[Dataset excerpts]

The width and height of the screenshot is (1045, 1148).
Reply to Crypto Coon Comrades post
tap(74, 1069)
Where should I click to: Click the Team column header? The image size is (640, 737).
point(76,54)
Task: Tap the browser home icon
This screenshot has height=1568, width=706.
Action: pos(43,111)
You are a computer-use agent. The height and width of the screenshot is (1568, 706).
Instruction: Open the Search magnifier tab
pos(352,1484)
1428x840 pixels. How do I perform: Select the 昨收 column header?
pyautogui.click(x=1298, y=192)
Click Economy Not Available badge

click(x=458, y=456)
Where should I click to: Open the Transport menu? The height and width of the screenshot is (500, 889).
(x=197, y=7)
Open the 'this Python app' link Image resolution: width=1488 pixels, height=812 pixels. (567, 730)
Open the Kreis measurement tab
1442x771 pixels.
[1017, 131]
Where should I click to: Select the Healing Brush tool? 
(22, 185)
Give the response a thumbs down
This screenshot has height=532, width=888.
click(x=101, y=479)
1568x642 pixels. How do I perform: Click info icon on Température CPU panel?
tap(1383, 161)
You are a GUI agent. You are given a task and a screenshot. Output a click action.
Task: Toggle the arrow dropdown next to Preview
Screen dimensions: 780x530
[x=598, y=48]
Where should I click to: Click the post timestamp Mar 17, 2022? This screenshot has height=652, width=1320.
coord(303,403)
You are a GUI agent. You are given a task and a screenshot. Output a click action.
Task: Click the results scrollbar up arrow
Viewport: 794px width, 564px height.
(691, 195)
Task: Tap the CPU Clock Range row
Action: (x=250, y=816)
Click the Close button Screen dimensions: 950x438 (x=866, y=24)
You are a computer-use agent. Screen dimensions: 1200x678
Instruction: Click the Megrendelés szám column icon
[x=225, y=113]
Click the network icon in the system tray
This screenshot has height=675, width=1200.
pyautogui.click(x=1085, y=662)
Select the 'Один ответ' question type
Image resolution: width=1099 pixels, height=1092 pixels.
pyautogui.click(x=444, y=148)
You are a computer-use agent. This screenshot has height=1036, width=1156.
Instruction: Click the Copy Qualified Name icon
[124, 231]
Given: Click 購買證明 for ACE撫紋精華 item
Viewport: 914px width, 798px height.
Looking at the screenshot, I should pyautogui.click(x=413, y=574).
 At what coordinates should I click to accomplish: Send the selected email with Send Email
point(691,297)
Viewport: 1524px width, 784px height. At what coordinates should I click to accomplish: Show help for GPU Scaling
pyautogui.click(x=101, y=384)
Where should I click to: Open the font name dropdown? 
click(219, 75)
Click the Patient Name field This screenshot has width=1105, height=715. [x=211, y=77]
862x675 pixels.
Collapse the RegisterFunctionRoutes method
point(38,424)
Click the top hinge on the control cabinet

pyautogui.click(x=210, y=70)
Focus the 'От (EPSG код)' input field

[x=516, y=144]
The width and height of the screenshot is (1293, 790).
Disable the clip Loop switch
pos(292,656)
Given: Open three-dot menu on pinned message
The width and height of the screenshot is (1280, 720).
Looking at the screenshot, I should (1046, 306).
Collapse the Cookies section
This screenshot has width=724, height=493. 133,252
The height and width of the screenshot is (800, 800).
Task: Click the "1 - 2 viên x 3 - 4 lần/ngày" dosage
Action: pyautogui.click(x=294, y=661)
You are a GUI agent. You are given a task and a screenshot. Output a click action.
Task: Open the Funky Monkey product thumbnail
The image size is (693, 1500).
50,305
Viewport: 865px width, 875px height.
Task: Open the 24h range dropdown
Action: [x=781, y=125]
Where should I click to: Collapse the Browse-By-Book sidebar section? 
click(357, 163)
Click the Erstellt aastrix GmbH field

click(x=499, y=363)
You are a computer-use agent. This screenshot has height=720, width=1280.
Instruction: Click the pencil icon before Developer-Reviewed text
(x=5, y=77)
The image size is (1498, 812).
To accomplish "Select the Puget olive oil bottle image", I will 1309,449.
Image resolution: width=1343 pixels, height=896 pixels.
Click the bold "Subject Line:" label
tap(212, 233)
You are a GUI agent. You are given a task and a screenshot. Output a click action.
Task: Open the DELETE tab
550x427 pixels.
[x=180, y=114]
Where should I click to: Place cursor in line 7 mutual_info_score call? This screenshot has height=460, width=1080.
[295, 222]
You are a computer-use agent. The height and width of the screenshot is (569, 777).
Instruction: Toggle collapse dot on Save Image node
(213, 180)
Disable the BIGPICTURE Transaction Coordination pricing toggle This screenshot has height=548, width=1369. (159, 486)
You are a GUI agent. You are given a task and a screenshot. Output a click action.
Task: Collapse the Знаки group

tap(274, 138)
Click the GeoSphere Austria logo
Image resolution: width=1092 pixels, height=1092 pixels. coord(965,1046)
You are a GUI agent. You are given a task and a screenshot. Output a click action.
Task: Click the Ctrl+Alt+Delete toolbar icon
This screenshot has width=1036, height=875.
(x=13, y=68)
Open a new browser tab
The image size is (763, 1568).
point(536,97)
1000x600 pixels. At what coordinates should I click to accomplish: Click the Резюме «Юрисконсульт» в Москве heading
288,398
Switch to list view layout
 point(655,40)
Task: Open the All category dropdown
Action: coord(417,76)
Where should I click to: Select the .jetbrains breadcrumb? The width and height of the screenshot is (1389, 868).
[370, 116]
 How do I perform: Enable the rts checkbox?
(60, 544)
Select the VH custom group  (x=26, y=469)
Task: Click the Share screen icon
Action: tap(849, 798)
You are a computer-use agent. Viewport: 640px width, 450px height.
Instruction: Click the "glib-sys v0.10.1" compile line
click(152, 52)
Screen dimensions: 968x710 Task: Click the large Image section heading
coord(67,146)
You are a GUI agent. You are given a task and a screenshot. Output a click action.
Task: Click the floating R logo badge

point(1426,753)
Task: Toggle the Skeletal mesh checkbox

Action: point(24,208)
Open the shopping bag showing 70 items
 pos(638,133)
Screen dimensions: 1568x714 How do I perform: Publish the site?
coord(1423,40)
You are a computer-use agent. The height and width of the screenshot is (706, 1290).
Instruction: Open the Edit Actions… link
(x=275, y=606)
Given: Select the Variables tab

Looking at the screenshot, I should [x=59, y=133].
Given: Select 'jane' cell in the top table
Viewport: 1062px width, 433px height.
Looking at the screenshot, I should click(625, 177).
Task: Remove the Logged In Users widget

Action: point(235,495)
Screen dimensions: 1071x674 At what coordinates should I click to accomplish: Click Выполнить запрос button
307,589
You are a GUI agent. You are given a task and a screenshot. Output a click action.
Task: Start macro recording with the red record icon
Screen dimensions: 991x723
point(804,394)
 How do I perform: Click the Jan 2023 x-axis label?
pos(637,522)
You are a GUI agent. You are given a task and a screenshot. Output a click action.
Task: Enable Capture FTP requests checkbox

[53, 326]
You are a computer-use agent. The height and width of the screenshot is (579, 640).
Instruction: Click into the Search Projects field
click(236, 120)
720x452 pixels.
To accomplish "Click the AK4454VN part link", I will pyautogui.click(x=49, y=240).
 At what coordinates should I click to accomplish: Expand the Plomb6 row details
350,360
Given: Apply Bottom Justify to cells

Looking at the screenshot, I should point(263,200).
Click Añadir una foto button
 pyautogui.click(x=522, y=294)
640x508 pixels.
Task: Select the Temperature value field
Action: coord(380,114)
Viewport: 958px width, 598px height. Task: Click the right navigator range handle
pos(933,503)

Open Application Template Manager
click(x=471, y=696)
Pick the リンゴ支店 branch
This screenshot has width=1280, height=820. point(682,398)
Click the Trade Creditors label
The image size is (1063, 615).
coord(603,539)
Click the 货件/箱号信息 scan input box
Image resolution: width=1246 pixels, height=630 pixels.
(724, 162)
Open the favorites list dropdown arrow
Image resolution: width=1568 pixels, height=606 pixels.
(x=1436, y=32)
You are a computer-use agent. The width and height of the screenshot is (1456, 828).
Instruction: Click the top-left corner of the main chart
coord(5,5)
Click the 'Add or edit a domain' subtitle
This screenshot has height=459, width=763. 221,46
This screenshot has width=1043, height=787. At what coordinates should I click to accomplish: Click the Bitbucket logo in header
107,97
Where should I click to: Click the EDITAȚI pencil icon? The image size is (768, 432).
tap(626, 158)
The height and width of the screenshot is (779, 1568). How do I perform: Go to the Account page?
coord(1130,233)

Exercise objective ▸
Check each line of the data above for the string "computer", and copy the ones that have it.

Result ▸
You are a computer-use agent. The height and width of the screenshot is (1568, 706).
You are a computer-use agent. Screen dimensions: 1200x678
You are a computer-use agent. This screenshot has height=1036, width=1156.
You are a computer-use agent. This screenshot has height=720, width=1280.
You are a computer-use agent. The height and width of the screenshot is (569, 777).
You are a computer-use agent. Viewport: 640px width, 450px height.
You are a computer-use agent. The height and width of the screenshot is (706, 1290).
You are a computer-use agent. The height and width of the screenshot is (579, 640).
You are a computer-use agent. The width and height of the screenshot is (1456, 828).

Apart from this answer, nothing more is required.